The collection comprises books and journals on advertising, broadcasting, information studies, journalism, knowledge management, library science, media law and ethics, amongst others. It also maintains materials pertaining to Communication in Asia with complete set of conference proceedings and research reports produced by the Asian Media Information and Communication Centre (AMIC) since 1971.

==Art, Design & Media Library (ADM Library)==
ADM Library is located within the School of Art, Design & Media and is specifically designed to reflect the creative and artistic nature of its environment.
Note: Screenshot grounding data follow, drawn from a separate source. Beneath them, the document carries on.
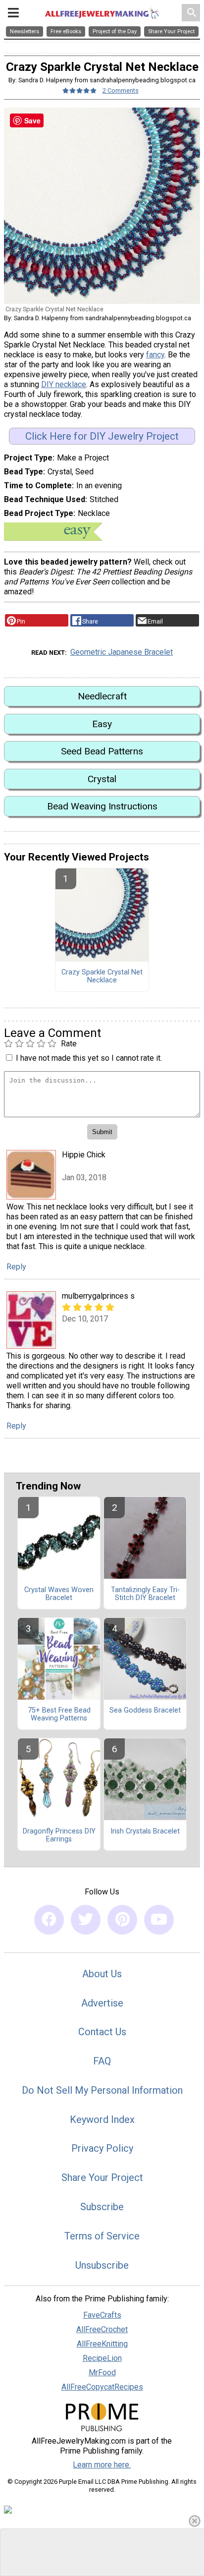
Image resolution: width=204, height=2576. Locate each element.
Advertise (102, 2003)
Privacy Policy (102, 2148)
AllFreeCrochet (102, 2329)
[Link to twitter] (86, 1920)
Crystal (102, 779)
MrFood (102, 2372)
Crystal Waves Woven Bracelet (59, 1594)
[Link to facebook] (49, 1920)
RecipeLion (102, 2358)
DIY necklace (63, 384)
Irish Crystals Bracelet (145, 1831)
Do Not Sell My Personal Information (102, 2090)
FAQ (102, 2061)
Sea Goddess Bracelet (145, 1711)
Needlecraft (102, 696)
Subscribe (102, 2207)
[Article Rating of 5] (79, 90)
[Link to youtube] (159, 1920)
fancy (155, 354)
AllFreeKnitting (102, 2343)
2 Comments (120, 90)
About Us (102, 1974)
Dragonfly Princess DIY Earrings (59, 1835)
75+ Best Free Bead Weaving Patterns (59, 1714)
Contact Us (102, 2032)
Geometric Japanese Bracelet (121, 652)
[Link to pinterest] (122, 1920)
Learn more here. (102, 2464)
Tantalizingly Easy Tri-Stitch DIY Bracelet (145, 1594)
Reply (16, 1266)
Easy (102, 724)
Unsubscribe (102, 2265)
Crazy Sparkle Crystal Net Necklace (102, 976)
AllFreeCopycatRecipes (102, 2387)
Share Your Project (102, 2177)
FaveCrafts (102, 2315)
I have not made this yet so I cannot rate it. (89, 1058)
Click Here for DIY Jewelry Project (102, 436)
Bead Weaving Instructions (102, 806)
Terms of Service (102, 2236)
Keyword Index (102, 2119)
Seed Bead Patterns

It houses a growing collection of resources in the visual arts, architecture, drawing, design, illustration, painting and photography and a strong collection of AV materials. Interesting areas in the library include a mini cinema, individual A/V viewing carrels, a flexible seating space and a large, writable black glass wall.

==Wang Gungwu Library==
In 2010 the Wang Gungwu Library in the Chinese Heritage Centre was named in recognition of Wang's contribution to research on Chinese diaspora and history. WGWL focuses on collecting materials related to Chinese overseas.